Por meio dessa participação, a pesquisadora teve condições de formular, no quarto ano de faculdade, boa parte da concepção política implícita (e explícita) em seu Trabalho de Conclusão de Curso (TCC), cujo título foi O Papel do Assistente Social em Ações

Socioeducativas para Mulheres Vitimizadas.

A pesquisadora permaneceu nesse coletivo por um ano, saindo, posteriormente, para o Movimento Mulheres em Luta (MML), vinculado à CSP-Conlutas41, do qual se desligou recentemente. Esse coletivo é composto por várias militantes do Partido Socialista dos Trabalhadores Unificados (PSTU), bem como por outras correntes de esquerda.

Enquanto isso, a autora realizou o curso de Promotoras Legais Populares (PLPs), organizado pela União de Mulheres de São Paulo e pelo Coletivo Dandara, composto por estudantes de Direito da Universidade de São Paulo (USP). Além disso, passou a trabalhar como assistente social, a partir do mês de outubro de 2011, dez meses após sua formatura. A primeira instituição que a empregou foi o Centro Regional de Atenção aos Maus-Tratos na Infância (Crami), onde atuou por três meses, na cidade de São Bernardo do Campo/SP, atendendo crianças e adolescentes vítimas de violência doméstica (psicológica, física, sexual, etc.) e seus pais e mães, os/as quais, algumas vezes, eram os atores que perpetravam as violências citadas.

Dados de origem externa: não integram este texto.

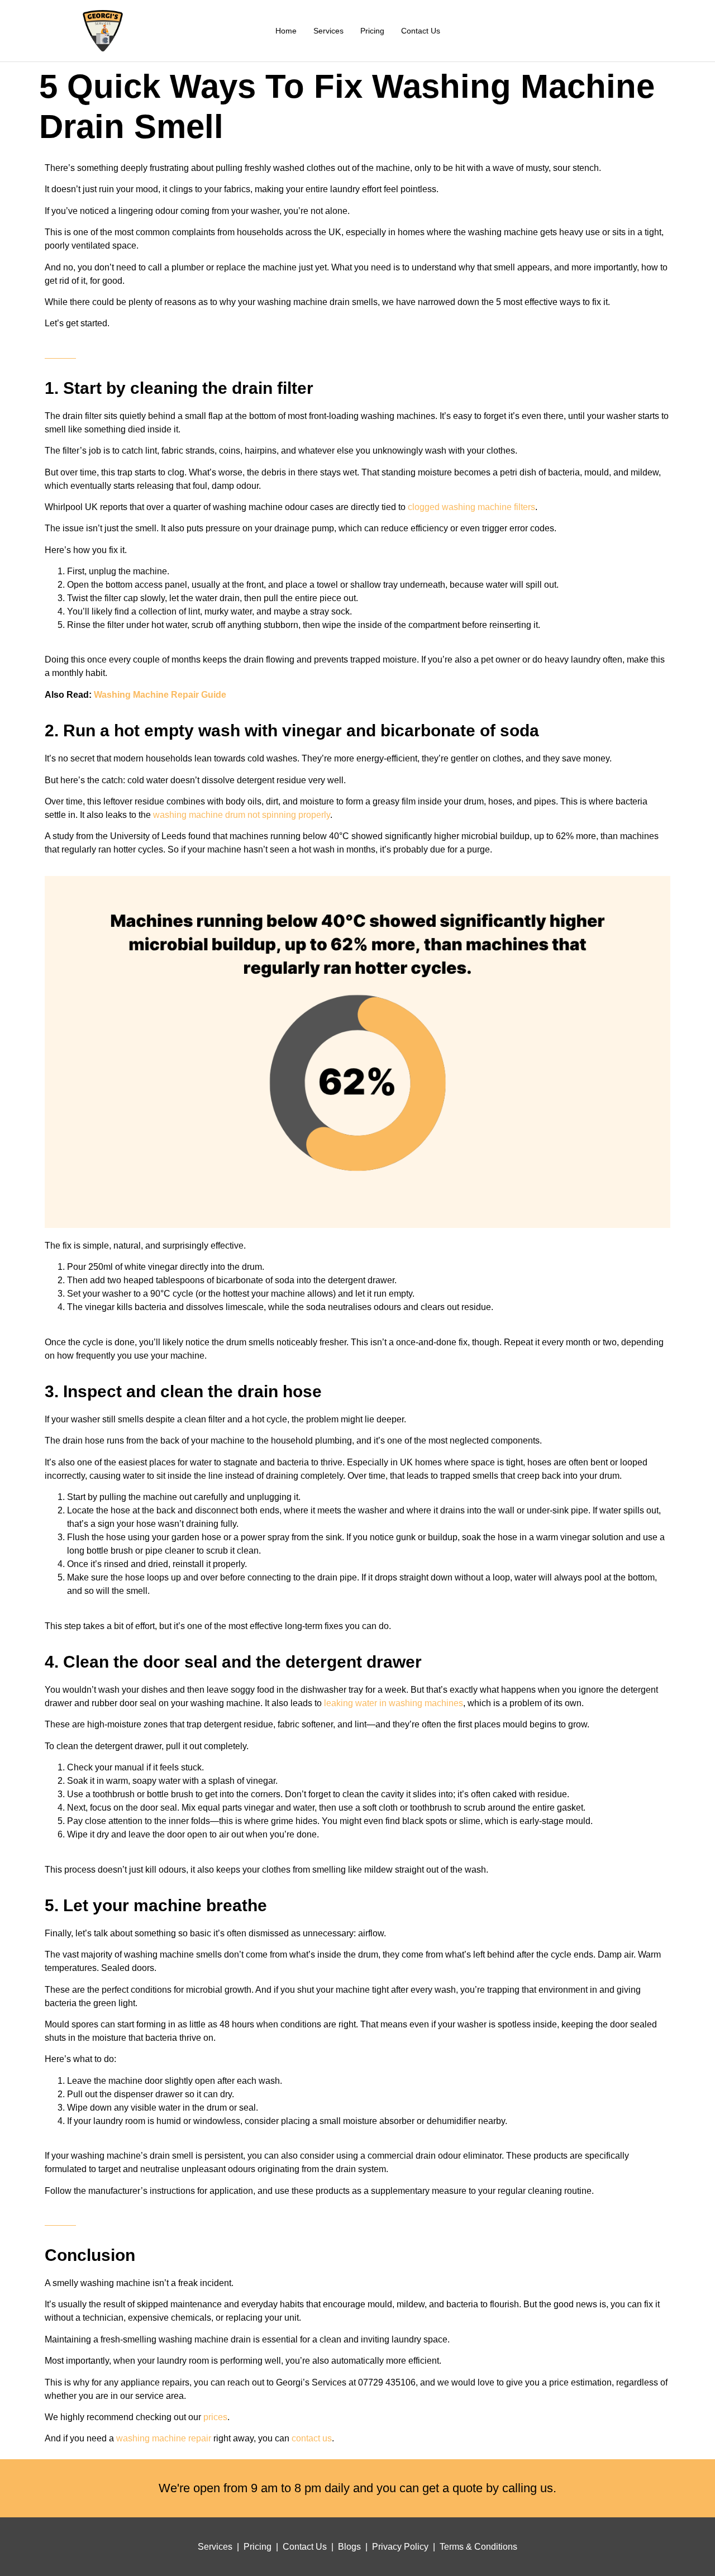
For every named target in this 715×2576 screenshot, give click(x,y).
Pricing (372, 30)
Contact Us (420, 30)
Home (286, 30)
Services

Após esse período, a autora trabalhou como assistente social em um Pronto-Socorro, também na cidade de São Bernardo do Campo; depois de um mês nesse emprego, foi convocada para trabalhar no Ministério Público do Estado de São Paulo, após ter passado em concurso público. Atualmente, a pesquisadora exerce cargo de Analista de Promotoria I – Assistente Social, no Ministério Público do Estado de São Paulo, onde compõe, com outros/as assistentes sociais e psicólogos/as, o Núcleo de Assessoria Técnica Psicossocial (NAT).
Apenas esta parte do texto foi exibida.